You are viewing a plain text version of this content. The canonical link for it is here.
Posted to dev@zookeeper.apache.org by "Alexander Shraer (JIRA)" <ji...@apache.org> on 2011/07/22 06:13:58 UTC

[jira] [Updated] (ZOOKEEPER-1131) Transactions can be dropped because leader election uses last committed zxid instead of last acknowledged/received zxid

     [ https://issues.apache.org/jira/browse/ZOOKEEPER-1131?page=com.atlassian.jira.plugin.system.issuetabpanels:all-tabpanel ]

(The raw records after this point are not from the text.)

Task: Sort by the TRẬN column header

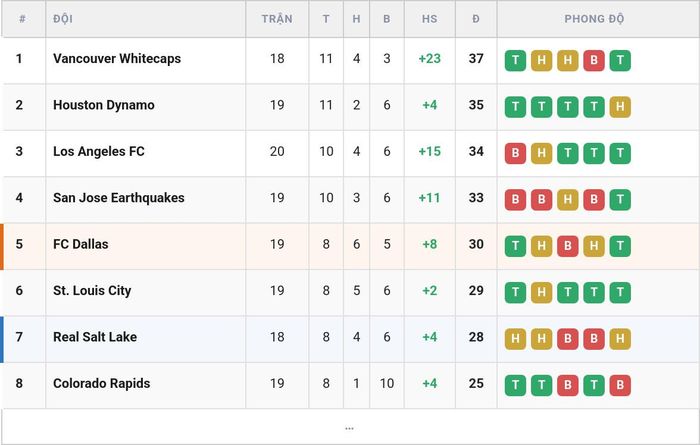Action: 277,19
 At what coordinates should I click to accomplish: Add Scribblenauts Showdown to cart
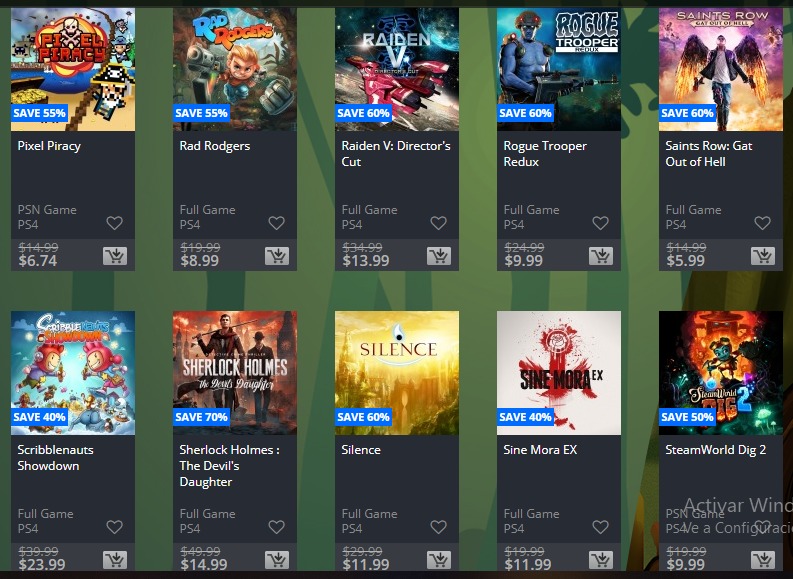tap(115, 560)
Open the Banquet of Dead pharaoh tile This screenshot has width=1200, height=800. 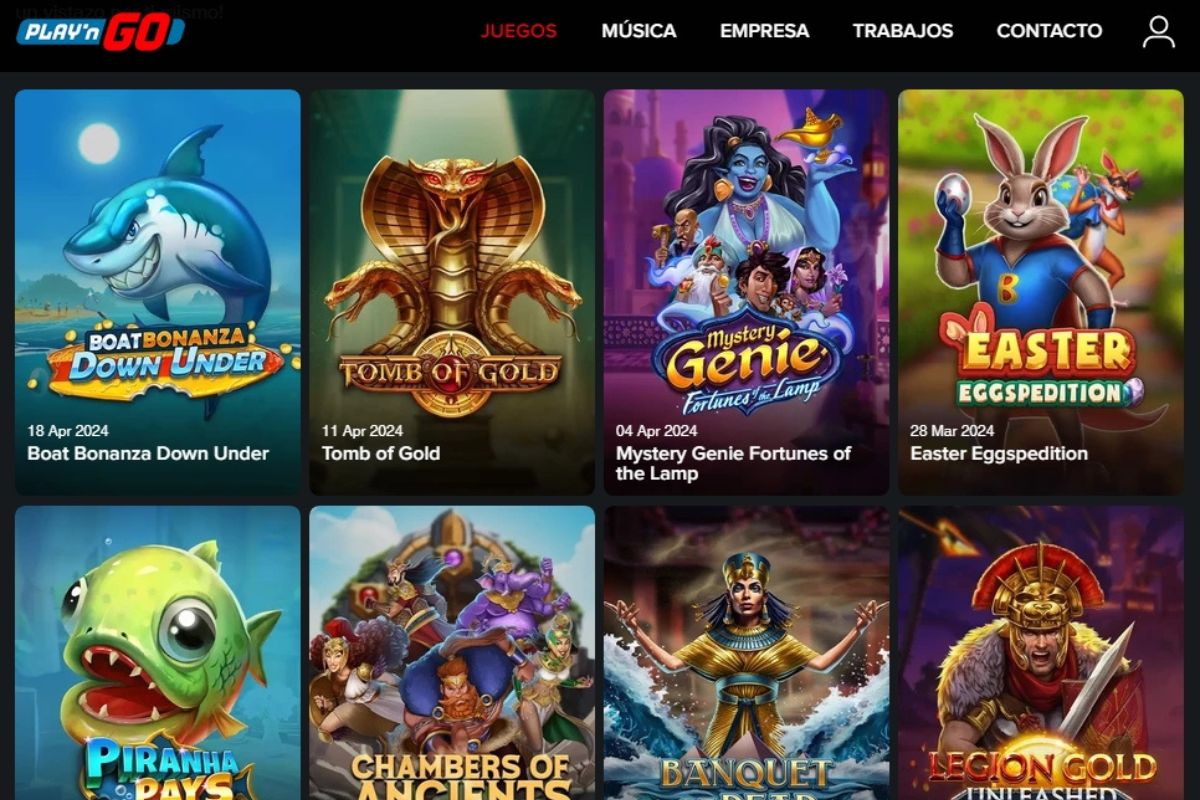coord(746,653)
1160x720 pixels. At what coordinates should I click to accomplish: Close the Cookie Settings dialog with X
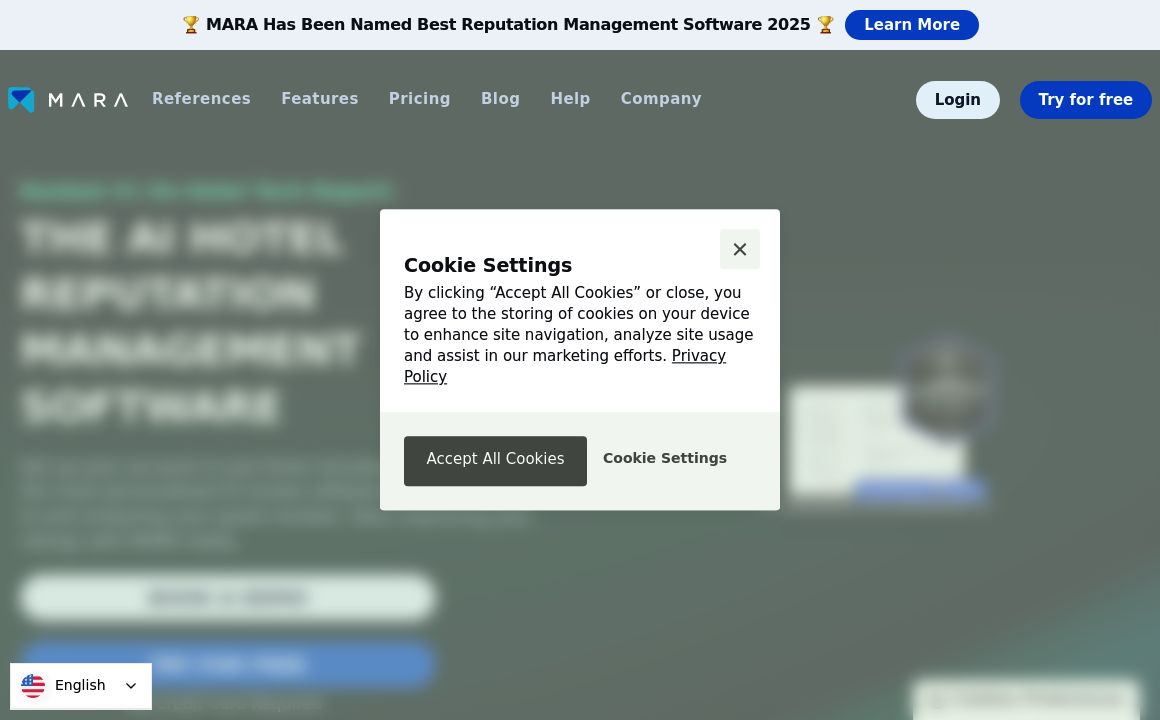point(739,249)
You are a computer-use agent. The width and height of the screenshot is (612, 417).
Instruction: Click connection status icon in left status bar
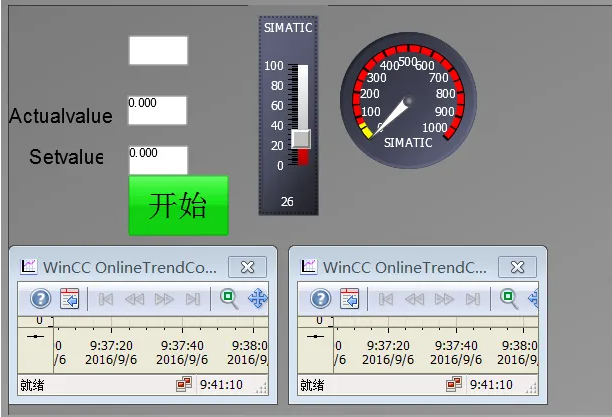click(184, 384)
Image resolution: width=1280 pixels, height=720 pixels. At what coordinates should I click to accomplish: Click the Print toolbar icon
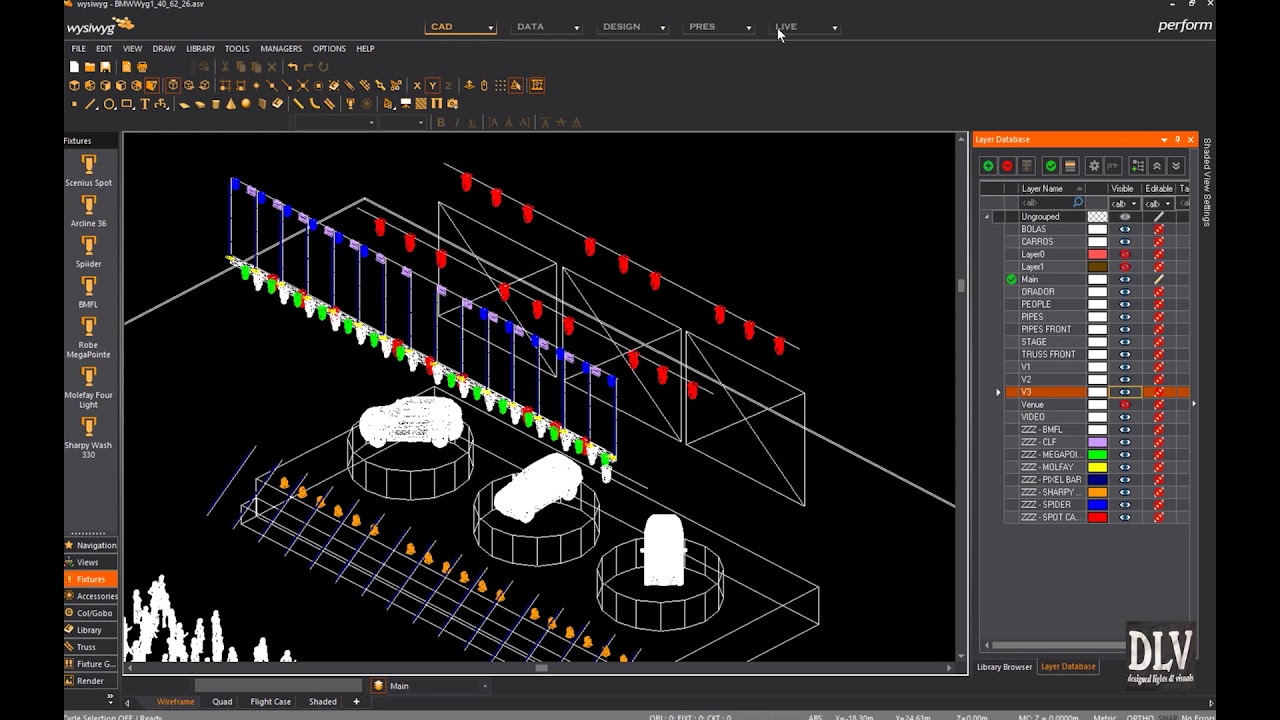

Alexander Shraer updated ZOOKEEPER-1131:
----------------------------------------

    Description: 
Suppose we have 3 servers - A, B, C which have seen the same number of commits. 
- A is the leader and it sends out a new proposal.
- B doesn't receive the proposal, but A and C receive and ACK it
- A commits the proposal, but fails before anyone else sees the commit.
- B and C start leader election. 
- since both B and C saw the same number of commits, if B has a higher server-id than C, leader election will elect B. Then, the last transaction will be truncated from C's log, which is a bug since it was acked by a majority.
  
This happens since servers propose their last committed zxid in leader election, and not their last received / acked zxid (this is not being tracked, AFAIK). See method
FastLeaderElection.getInitLastLoggedZxid(), which calls QuorumPeer.getLastLoggedZxid(), which is supposed to return the last logged Zxid, but instead calls zkDb.getDataTreeLastProcessedZxid() which returns the last committed zxid.

  was:
Suppose we have 3 servers - A, B, C. 
- A is the leader and it sends 2 proposals. 
- Everyone ack the first proposal, only A and C receive and ack the second proposal.
- A commits the first proposal, and A and B see the commit. 
- A commits the second proposal, but fails before anyone else sees the commit.
- B and C start leader election. 
- Since servers propose their last committed zxid in leader election, and not their last received / acked zxid (this is not being tracked, AFAIK), B will be elected as leader since it has seen more commits than C.
- The last transaction is lost forever even though it has been acked by a majority.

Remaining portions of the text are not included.